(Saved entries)

+ + + + +

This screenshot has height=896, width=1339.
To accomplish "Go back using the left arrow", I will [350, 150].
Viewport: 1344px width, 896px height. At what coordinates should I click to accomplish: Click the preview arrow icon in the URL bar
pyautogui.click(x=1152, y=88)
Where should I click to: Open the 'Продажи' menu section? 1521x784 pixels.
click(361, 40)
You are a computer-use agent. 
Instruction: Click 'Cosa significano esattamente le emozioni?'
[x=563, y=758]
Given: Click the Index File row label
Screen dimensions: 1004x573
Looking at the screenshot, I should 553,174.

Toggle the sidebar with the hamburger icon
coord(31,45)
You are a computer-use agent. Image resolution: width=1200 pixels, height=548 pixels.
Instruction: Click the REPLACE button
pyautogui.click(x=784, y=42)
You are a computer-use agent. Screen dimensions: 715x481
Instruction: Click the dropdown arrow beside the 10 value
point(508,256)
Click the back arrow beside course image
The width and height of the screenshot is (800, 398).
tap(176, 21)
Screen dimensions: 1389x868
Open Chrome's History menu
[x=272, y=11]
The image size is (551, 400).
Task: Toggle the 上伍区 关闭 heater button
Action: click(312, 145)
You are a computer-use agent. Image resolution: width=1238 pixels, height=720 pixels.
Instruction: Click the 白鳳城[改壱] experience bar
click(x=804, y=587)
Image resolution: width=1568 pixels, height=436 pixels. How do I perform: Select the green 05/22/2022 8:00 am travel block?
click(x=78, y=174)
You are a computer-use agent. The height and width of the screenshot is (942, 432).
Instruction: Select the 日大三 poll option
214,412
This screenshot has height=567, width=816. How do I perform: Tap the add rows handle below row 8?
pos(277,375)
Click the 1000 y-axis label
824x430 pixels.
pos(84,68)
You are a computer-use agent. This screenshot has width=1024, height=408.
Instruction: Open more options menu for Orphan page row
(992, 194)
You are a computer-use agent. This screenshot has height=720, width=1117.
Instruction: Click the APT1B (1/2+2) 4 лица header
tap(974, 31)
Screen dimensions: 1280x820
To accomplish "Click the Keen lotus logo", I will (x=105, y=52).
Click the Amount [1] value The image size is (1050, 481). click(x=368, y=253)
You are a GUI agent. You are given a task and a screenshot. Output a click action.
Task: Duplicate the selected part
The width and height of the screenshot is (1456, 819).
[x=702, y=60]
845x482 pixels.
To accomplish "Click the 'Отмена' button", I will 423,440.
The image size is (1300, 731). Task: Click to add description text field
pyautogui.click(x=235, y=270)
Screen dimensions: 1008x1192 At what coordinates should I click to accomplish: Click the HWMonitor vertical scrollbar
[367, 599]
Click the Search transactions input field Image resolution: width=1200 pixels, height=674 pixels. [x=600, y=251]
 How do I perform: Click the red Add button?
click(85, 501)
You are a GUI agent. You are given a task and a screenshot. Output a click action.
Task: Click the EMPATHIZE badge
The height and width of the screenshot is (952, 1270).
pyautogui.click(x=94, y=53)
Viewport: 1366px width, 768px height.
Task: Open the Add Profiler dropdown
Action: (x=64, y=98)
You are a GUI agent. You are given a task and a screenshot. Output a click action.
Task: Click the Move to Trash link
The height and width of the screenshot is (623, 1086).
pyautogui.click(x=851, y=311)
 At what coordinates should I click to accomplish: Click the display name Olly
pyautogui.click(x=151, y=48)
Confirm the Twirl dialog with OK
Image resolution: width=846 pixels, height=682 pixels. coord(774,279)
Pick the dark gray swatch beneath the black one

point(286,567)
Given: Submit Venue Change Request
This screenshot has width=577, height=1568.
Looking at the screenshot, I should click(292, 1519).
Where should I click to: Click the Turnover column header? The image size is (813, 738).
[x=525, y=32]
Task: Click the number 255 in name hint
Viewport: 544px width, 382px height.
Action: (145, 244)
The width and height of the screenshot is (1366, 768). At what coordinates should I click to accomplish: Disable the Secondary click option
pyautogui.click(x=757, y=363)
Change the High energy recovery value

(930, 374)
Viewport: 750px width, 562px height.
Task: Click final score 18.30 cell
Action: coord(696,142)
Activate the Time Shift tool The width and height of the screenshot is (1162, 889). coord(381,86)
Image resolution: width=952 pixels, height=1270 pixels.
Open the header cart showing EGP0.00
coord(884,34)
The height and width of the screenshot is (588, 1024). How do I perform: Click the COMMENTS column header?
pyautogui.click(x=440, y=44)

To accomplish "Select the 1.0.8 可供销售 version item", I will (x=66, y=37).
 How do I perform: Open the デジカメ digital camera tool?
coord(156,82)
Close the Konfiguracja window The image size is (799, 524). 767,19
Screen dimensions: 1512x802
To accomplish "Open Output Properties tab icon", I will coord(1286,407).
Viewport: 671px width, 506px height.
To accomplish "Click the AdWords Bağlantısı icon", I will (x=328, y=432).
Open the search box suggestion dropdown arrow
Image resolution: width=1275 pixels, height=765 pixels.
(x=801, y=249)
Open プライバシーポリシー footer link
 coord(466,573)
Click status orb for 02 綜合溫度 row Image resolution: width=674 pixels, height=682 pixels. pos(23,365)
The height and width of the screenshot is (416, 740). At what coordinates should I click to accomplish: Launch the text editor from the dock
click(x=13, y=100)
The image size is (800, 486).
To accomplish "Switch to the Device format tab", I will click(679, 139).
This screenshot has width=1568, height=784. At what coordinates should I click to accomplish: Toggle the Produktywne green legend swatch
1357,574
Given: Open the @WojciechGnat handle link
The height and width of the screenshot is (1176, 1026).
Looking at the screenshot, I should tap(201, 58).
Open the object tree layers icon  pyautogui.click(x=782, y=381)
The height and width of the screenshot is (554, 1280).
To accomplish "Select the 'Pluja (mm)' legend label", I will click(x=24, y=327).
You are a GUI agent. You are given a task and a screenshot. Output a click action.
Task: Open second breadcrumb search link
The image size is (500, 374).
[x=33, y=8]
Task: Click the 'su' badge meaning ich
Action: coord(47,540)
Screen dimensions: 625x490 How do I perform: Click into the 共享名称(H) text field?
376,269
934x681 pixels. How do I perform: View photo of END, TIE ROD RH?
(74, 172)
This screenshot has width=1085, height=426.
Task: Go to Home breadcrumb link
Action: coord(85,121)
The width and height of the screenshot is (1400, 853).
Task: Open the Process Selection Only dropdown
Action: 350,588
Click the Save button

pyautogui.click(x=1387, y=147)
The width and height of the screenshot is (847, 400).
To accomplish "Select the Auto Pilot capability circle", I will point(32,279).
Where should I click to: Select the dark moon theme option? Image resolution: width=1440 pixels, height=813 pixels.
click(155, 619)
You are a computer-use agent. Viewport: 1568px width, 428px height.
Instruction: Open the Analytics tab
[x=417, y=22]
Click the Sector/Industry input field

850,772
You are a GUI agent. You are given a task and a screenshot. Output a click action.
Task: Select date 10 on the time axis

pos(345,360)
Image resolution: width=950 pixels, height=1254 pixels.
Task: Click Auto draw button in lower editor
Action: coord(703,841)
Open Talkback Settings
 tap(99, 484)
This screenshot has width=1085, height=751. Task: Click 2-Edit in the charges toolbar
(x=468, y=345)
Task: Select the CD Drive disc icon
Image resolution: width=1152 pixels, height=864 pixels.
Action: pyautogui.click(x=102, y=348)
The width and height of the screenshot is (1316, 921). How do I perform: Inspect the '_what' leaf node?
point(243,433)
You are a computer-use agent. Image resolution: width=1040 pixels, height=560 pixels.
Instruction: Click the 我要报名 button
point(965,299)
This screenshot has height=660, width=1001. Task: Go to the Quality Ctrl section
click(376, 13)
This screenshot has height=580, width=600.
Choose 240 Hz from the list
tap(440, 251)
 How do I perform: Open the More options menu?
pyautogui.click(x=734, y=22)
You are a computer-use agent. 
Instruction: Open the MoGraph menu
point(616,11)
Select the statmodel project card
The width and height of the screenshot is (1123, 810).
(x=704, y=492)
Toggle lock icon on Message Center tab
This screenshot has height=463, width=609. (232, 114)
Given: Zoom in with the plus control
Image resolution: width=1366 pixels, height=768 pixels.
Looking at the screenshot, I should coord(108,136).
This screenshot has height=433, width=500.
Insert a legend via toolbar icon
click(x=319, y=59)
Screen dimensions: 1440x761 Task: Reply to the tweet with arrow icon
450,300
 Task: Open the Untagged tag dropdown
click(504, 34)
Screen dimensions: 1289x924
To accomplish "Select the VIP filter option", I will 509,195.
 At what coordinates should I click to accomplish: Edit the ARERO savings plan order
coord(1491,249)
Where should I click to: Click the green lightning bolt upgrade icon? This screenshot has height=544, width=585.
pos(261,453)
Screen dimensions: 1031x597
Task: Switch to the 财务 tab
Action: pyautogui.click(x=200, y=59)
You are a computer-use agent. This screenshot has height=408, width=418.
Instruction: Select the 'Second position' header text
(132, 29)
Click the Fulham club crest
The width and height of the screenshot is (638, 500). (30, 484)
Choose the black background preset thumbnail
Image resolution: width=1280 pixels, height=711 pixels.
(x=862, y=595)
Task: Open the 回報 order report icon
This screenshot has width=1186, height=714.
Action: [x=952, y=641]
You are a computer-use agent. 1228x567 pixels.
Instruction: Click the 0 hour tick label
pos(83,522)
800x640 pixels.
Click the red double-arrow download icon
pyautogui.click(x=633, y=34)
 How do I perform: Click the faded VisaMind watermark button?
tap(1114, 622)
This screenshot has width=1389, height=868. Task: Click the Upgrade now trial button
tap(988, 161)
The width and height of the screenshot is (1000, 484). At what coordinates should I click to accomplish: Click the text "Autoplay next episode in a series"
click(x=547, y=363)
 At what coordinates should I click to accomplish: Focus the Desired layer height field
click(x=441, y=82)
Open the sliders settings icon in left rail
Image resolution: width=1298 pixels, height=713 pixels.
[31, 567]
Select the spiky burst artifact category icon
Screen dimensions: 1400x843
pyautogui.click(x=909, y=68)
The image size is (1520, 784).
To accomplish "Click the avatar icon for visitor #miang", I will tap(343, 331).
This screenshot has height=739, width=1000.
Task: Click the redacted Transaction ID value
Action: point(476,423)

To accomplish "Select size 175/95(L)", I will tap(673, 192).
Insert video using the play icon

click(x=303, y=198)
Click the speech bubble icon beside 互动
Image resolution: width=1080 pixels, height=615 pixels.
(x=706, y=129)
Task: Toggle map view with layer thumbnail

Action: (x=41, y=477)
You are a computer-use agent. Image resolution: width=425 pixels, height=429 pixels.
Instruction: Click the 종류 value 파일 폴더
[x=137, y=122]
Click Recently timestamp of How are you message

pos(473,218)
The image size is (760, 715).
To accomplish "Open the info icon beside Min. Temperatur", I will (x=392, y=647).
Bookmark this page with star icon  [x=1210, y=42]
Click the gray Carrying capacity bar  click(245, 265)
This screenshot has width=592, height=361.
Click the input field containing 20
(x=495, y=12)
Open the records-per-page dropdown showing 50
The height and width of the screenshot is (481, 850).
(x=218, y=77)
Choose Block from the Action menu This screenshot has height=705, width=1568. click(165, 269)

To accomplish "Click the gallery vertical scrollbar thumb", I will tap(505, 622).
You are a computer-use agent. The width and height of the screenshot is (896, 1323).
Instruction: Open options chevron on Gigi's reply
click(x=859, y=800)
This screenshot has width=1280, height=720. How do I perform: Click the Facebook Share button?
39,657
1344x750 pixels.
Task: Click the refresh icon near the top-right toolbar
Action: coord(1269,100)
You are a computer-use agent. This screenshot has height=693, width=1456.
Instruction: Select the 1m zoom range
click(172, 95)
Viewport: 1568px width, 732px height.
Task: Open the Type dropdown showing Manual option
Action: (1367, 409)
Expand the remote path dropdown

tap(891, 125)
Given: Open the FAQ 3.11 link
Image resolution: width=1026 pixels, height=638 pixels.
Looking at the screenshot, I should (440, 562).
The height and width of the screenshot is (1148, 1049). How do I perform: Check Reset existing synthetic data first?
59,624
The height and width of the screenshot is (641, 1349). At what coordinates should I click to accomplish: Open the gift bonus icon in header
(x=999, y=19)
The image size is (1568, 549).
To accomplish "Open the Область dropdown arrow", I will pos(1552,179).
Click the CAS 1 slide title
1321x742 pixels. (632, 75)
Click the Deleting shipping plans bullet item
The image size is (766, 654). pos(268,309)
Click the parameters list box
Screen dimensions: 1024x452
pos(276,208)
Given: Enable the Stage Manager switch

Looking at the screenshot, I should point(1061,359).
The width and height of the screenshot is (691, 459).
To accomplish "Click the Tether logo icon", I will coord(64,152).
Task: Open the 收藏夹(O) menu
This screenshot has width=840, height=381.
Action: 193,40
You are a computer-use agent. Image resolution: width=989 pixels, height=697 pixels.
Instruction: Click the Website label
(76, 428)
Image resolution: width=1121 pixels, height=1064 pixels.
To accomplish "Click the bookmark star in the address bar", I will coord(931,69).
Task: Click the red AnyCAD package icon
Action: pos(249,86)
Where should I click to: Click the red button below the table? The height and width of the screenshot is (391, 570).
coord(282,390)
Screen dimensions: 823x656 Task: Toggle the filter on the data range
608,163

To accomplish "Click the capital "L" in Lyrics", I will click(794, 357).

+ + + + +

Exercise instructions: Scan the entries above for the line containing "Image resolution: width=1275", and copy it and all lines after it exactly, down to and including the line containing "The width and height of the screenshot is (847, 400).".

Response to this task:
Image resolution: width=1275 pixels, height=765 pixels.
(x=801, y=249)
Open プライバシーポリシー footer link
 coord(466,573)
Click status orb for 02 綜合溫度 row Image resolution: width=674 pixels, height=682 pixels. pos(23,365)
The height and width of the screenshot is (416, 740). At what coordinates should I click to accomplish: Launch the text editor from the dock
click(x=13, y=100)
The image size is (800, 486).
To accomplish "Switch to the Device format tab", I will click(679, 139).
This screenshot has width=1568, height=784. At what coordinates should I click to accomplish: Toggle the Produktywne green legend swatch
1357,574
Given: Open the @WojciechGnat handle link
The height and width of the screenshot is (1176, 1026).
Looking at the screenshot, I should tap(201, 58).
Open the object tree layers icon  pyautogui.click(x=782, y=381)
The height and width of the screenshot is (554, 1280).
To accomplish "Select the 'Pluja (mm)' legend label", I will click(x=24, y=327).
You are a GUI agent. You are given a task and a screenshot. Output a click action.
Task: Open second breadcrumb search link
The image size is (500, 374).
[x=33, y=8]
Task: Click the 'su' badge meaning ich
Action: coord(47,540)
Screen dimensions: 625x490 How do I perform: Click into the 共享名称(H) text field?
376,269
934x681 pixels. How do I perform: View photo of END, TIE ROD RH?
(74, 172)
This screenshot has width=1085, height=426.
Task: Go to Home breadcrumb link
Action: coord(85,121)
The width and height of the screenshot is (1400, 853).
Task: Open the Process Selection Only dropdown
Action: 350,588
Click the Save button

pyautogui.click(x=1387, y=147)
The width and height of the screenshot is (847, 400).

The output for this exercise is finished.